* **Text**:
....
United States District Court, Eastern District of Illinois
January 29, 1971
DUQUOIN PACKING COMPANY, A CORPORATION, DUQUOIN, ILLINOIS, PLAINTIFF,
LOCAL P-156, AMALGAMATED MEAT CUTTERS AND BUTCHER WORKMEN OF NORTH AMERICA, ET AL., DEFENDANTS.
The opinion of the court was delivered by: Juergens, Chief Judge.
MEMORANDUM AND ORDER
This suit was originally filed in the Circuit Court of the
Twentieth Judicial Circuit, Perry County, Illinois, and
subsequently removed on petition for removal by defendants,
alleging jurisdiction under the provisions of Section 301(a)
of the Labor Management Relations Act (29 U.S.C.A. § 185(a)).
The complaint as originally filed contained only one count
and charged defendant Local P-156, Amalgamated Meat Cutters
and Butcher Workmen of America, and named individuals.
Following removal, plaintiff amended its complaint, setting
forth its cause of action in Count I against defendant Local
P-156, Amalgamated Meat Cutters and Butcher Workmen of
America, and plead alternatively in Count II a cause of action
against the named individuals as individuals and not as agents
of the union.
....
* **Dataset section**:
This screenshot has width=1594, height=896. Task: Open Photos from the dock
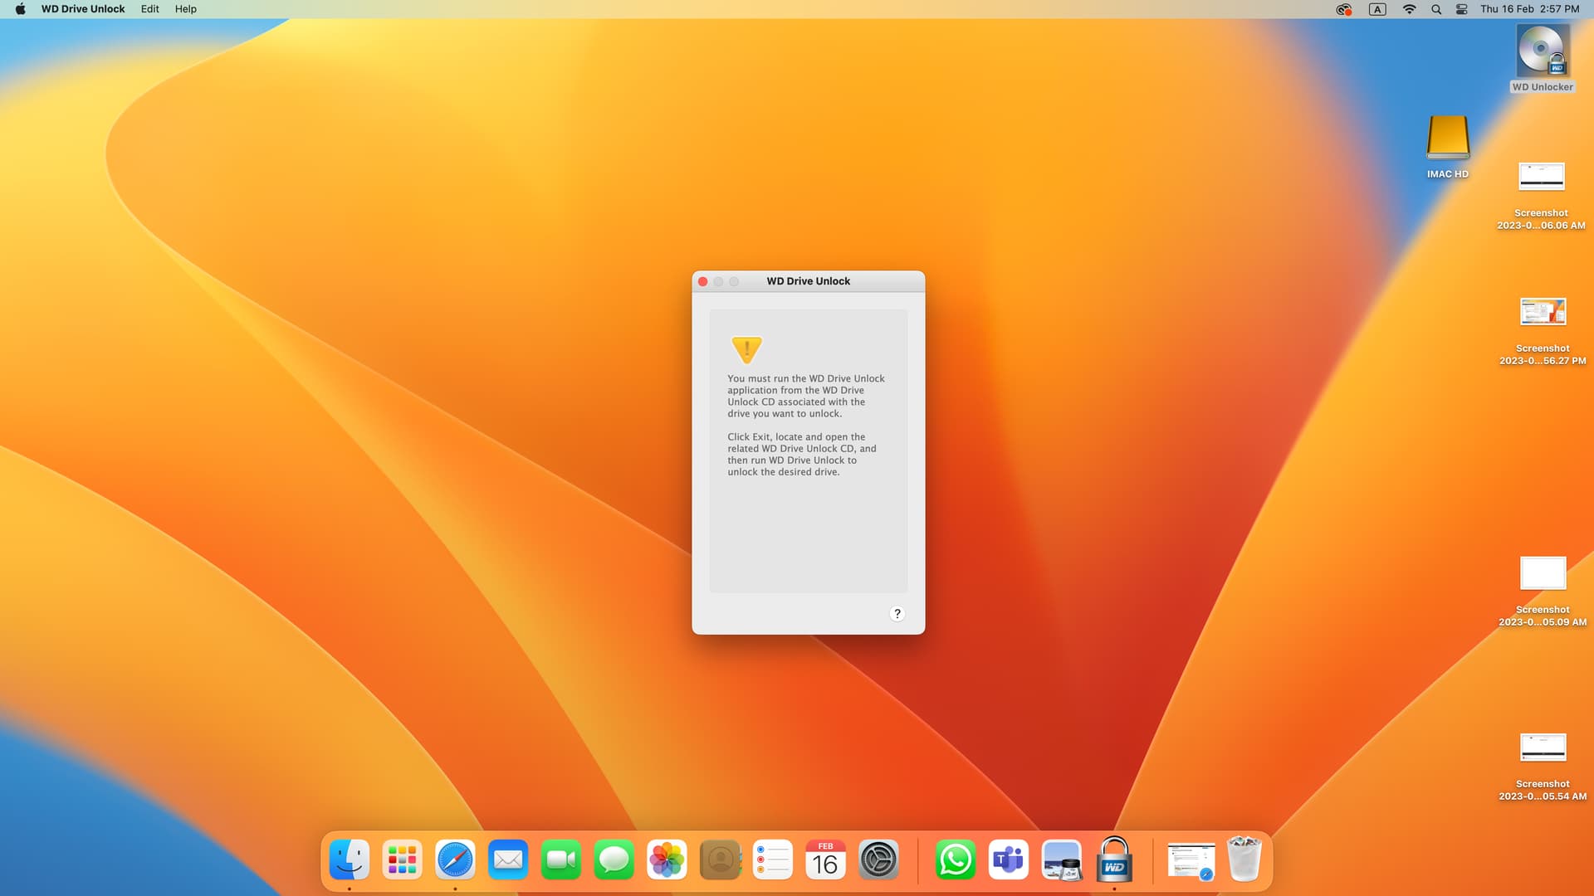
....
* **Request**:
Continue the Duquoin Packing Company court memorandum from the point where it stops.

* **Answer to this problem**:
Defendants move to strike and dismiss the amended complaint,
alleging in support of their motion that Count I of the
amended complaint fails to state any claim upon which relief
can be granted; that the Court has no jurisdiction over the
subject matter of the claim attempted to be stated against the
individual defendants in Count II; and that Count II of the
amended complaint fails to state any claim upon which relief
may be granted in favor of the plaintiff.
The heart of the complaint in both counts is a no-strike
clause contained in a collective bargaining agreement between
plaintiff and defendant union. The complaint alleges that the
collective bargaining agreement contains a no-strike clause
and a grievance procedure by which grievances were to be
settled amicably or by arbitration and that the no-strike
clause was violated.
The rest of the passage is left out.